DOCUMENTO.
Il vino buono

di Antonio Sparzani

A chi venisse in mente di salare il vino, o, meglio, i vini, io non darei alcun affidamento, se poi lo facesse nel mese di maggio, peggio che peggio, vi immaginate voi uno stupendo nebbiolo, o un brunello ben invecchiato con dentro del sale? Io proprio non riesco non solo a desiderarlo, ma neppure ad immaginarlo. Per non parlare poi dei soprannomi e dei nomignoli con i quali costui potrebbe venire indicato, ma questi li lascio immaginare a voi.
Vi immaginate poi se dovesse rivestire una carica pubblica che pessimo esempio darebbe ai concittadini, non solo lombardi e piemontesi ma perfino agli abruzzesi, con quella loro mania di saltare la doppia “g” nelle parole, così che “raggio” lo pronuncerebbero qualcosa come “raio” o simili.

RIGHE MOSTRATE.
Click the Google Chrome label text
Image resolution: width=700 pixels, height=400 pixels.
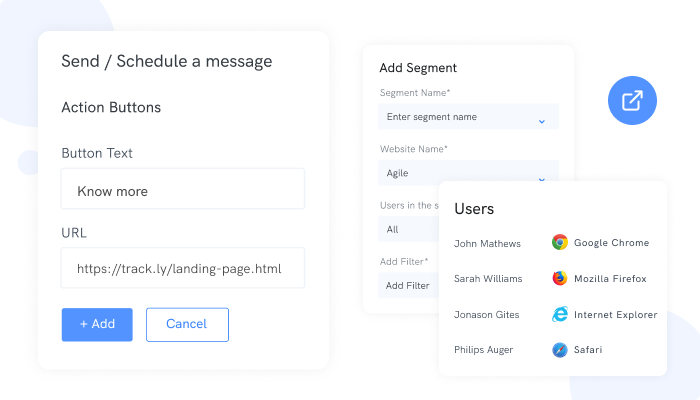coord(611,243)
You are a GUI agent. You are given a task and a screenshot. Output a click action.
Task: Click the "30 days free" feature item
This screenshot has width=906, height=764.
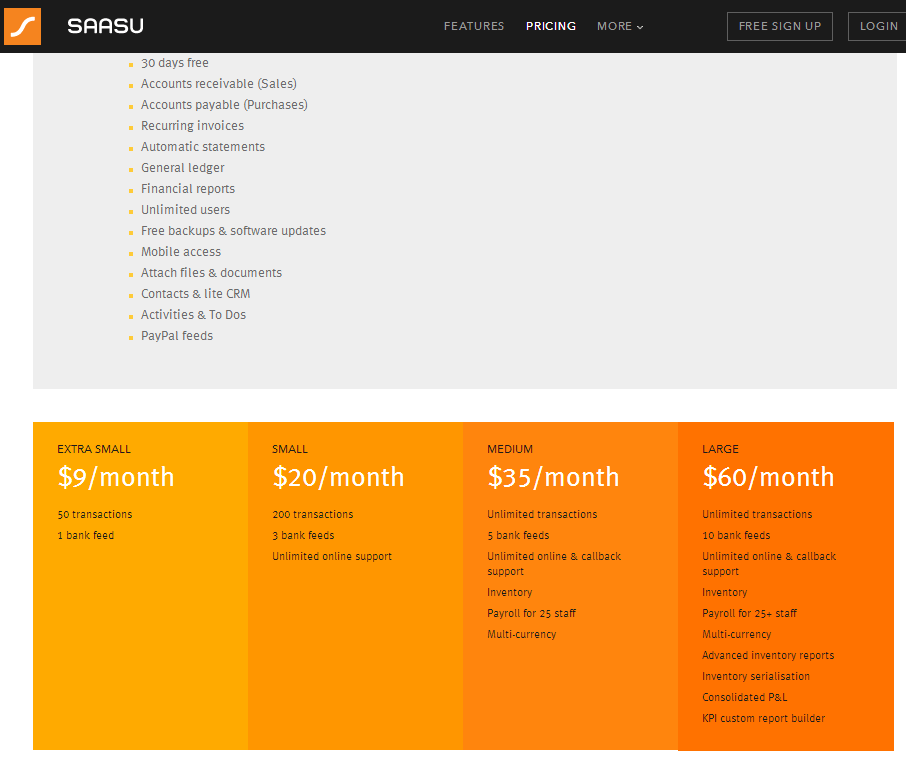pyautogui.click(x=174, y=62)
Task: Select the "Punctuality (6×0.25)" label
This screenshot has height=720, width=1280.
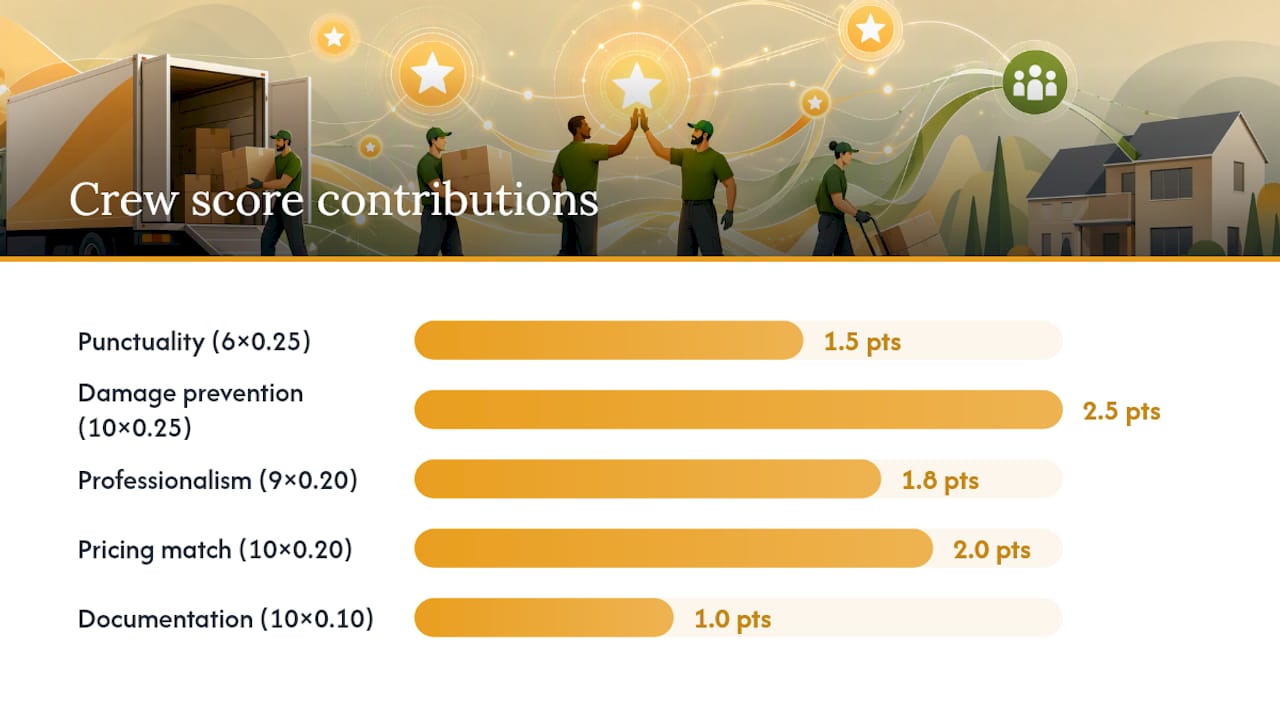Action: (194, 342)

---

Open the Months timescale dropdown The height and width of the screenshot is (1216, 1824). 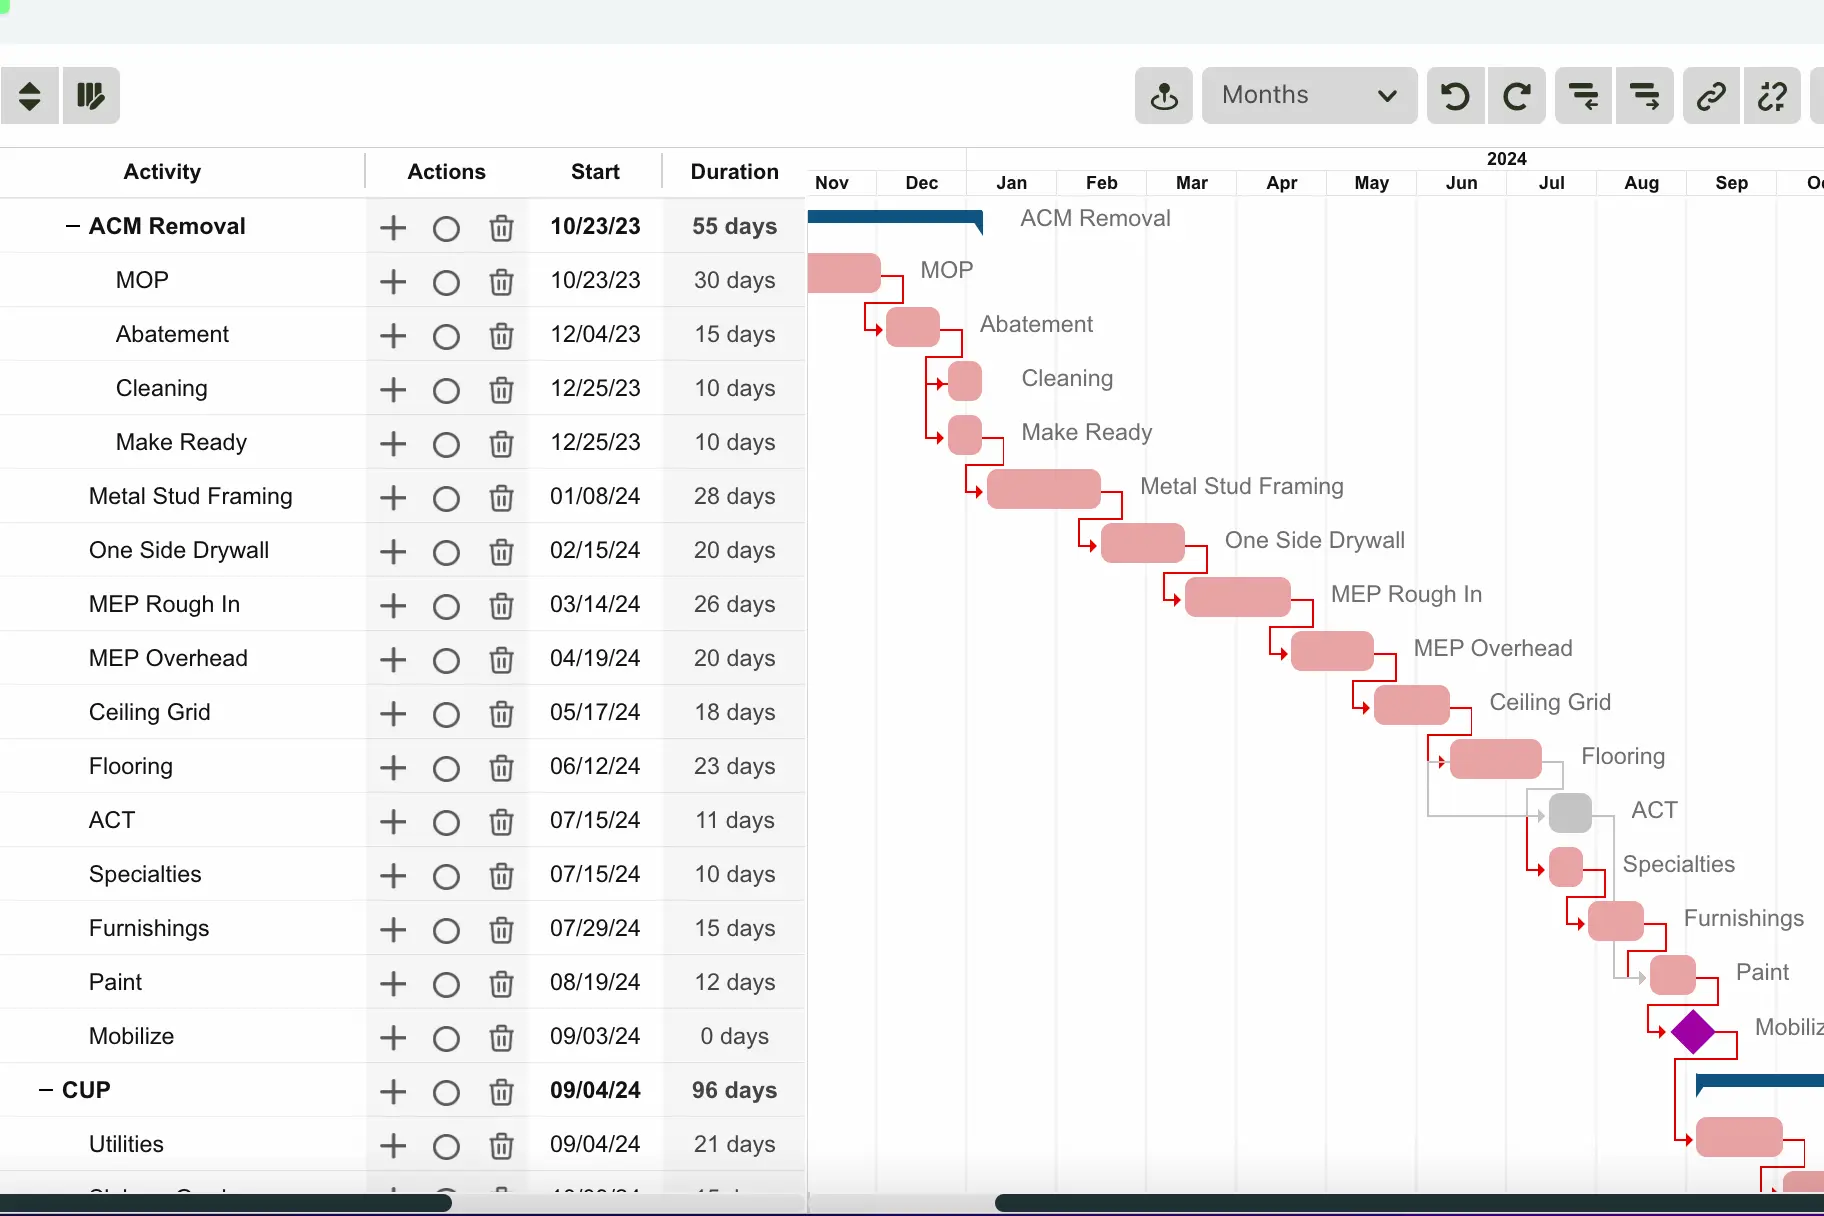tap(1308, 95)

COSA DEVI FARE. Continua il documento sul vino salato a partire dalla sua ultima frase. Le righe non hanno alcun ruolo in questo lavoro.

RISULTATO DELL'ESERCIZIO.
Non si capisce poi perché un tale individuo dovrebbe perpetrare un simile delitto, forse per paura della migragna (o anche micragna, come avverte il dizionario Garzanti della lingua nostra), cioè della penuria di vino che gli si produrrebbe se tutti bevessero il suo buon vino non salato, tantoché mi dicono che tutti costoro che vorrebbero bere il suo buon vino, lui li chiama “migragnanti”, o per brevità “migranti”. Perché è anche un po’ ignorante e non sa che così invece si designano tutte quelle persone, esseri umani come lui e che mai forse farebbero queste corbellerie col vino, che scelgono di cambiare paese perché al loro paese stanno male, o sono perseguitati, perché sul pianeta nostro di stolti perseguitanti ce n’è tanti, del genere del Nostro, ricordiamocelo. E che poi – ormai lo si è detto milioni di volte – gli italiani in tempi anche non troppo lontani sono stati migranti un po’ dappertutto, e talvolta bene e talvolta male, accolti, ma pur sempre accolti, e autorizzati a fare un lavoro per mantenersi. Che se poi andiamo a tempi lontani, ma bastano meno di un migliaio di generazioni, tutti noi che siamo qua nel bel paese, siamo arrivati dal sud, da quello straordinario serbatoio di vita nascente che è stata l’Africa. Ci fosse ancora il grande Luigi Luca Cavalli-Sforza, gli farebbe lui una bella spiega di cosa accadde nell’umanità, anche se ormai quasi ogni giorno si apprende che nuovi reperti sono stati trovati, con resti umani, di tipi ancora non ben classificati e che comunque sempre se ne sono andati in giro per il mondo.
E perché mai dovrebbero tutto d’un colpo fermarsi?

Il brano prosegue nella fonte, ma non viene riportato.